コメント日が  古い順  |   新しい順
コメント頂きありがとうございます (Ken)
2008-06-04 09:50:14
TO:くらし安様

当ブログをご覧頂き、また、コメントを頂き
ありがとうございます。

高名な某教授、私も以前セミナーの壇上で
ご一緒させて頂きました。
おっしゃられるように犯罪機会論だけでは
すべての犯罪には対応できません。
私自身、様々な防犯対策を網の目のように
組み合わせた方が良いと思っています。

子どもの地域参加は素晴らしいと思います。
子ども自身の自身を深めることにもなると
思います。

これからもお互いに末永く活動を続けて参
りましょう。
返信する
場所→個別→社会参加 (くらし安)
2008-06-03 22:28:55
難しい話もたまには為になるもので、高名な某教授の犯罪機会論にある「場所で犯罪を防ぐ」から、子ども自身に「危険な場所」を考え、気付かせる→それだけでは防げない犯罪もあるため、「いかのおすし」のような個別対策の実践を含めて学習する→最後に子どもであっても地域の一員であって、子どもだからできる地域変化、将来的なコミュニティ基盤のため、挨拶運動など
世代間交流に参画してもらい、恒常的な社会参加意識を図る。
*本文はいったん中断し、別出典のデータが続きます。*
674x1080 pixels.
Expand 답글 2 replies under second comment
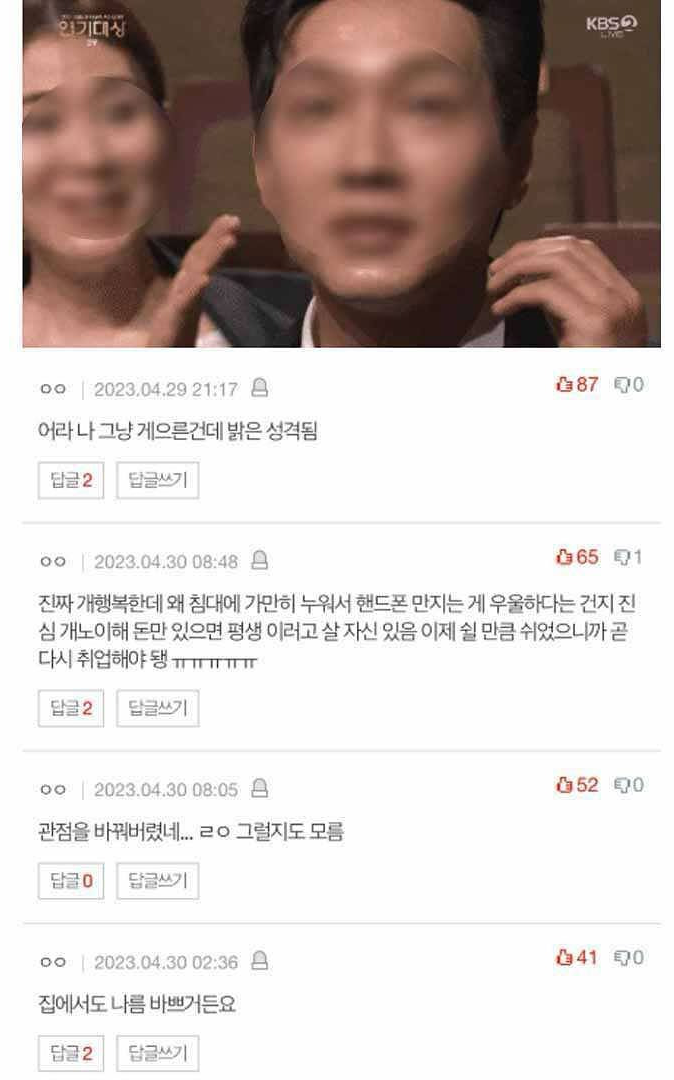tap(71, 708)
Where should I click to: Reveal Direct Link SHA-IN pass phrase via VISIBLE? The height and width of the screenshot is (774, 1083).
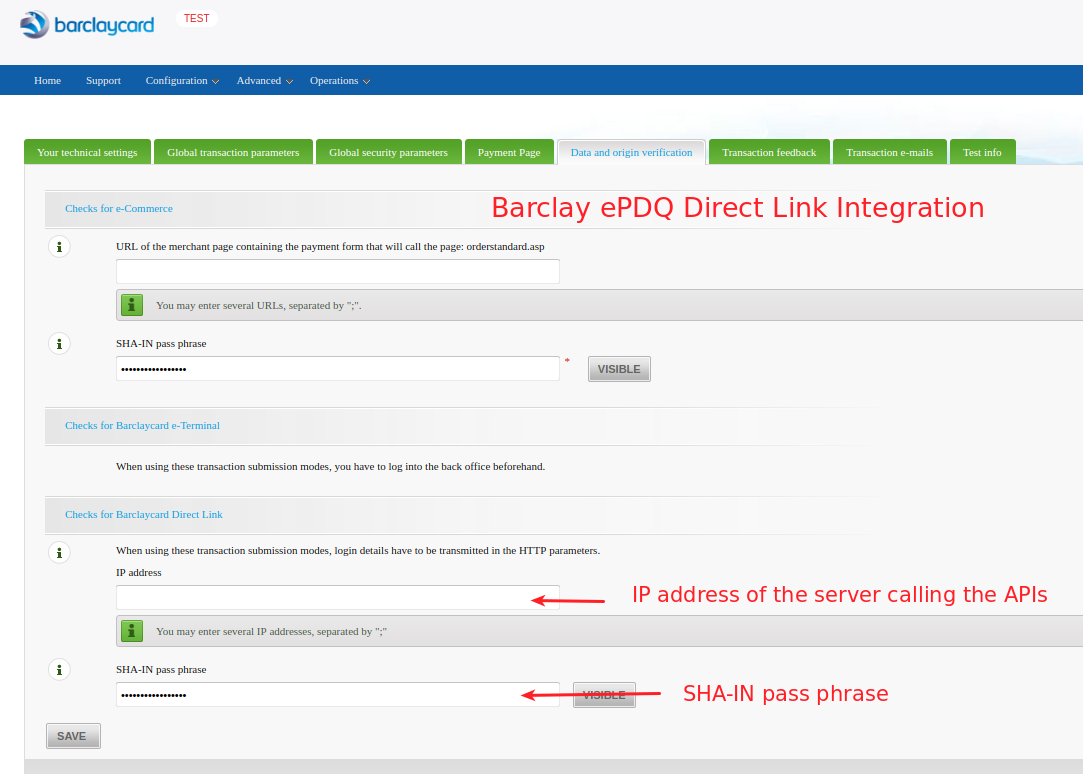pos(604,695)
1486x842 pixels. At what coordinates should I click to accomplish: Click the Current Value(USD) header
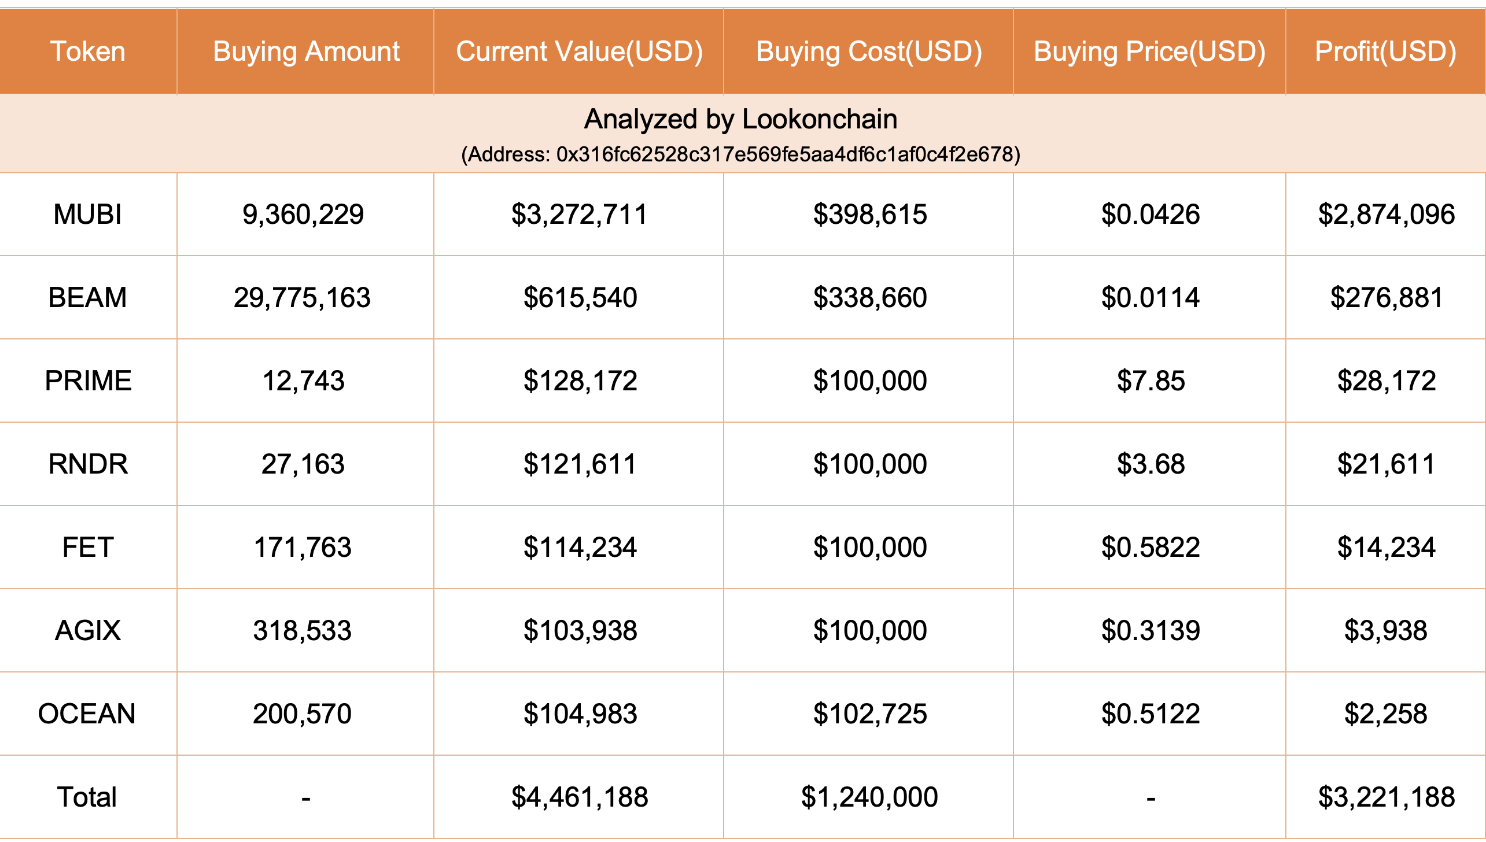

→地域と子どもが共に育つ

という様な構図を持ち、長いスパンで取り組んでいます。今後、時勢により修正すると思いますが…
返信する
コメント頂きありがとうございます (Ken)
2008-05-12 13:19:25
TO:安心様

当ブログをご覧頂き、また、コメントを頂き
ありがとうございます。

ご指摘のように「一人にならない」事も非常
に重要だと思います。但し、2人以上いても
犯罪被害に遭う場合もありますので、そんな
場合の対応や犯罪者や不審者が声掛け前に出
す「不審サイン」などについても実体験を元
に子どもたちには指導させて頂いております。

私としては1つだけの事だけではなく、皆様
に幅広く防犯について学んで頂ければと思い
ます。
返信する
一人にならない (安心)
2008-05-11 09:45:09
一番大切なキーワードは「一人にならない」ではないでしょうか?「いかのおすし」にはそれが抜けていると思います。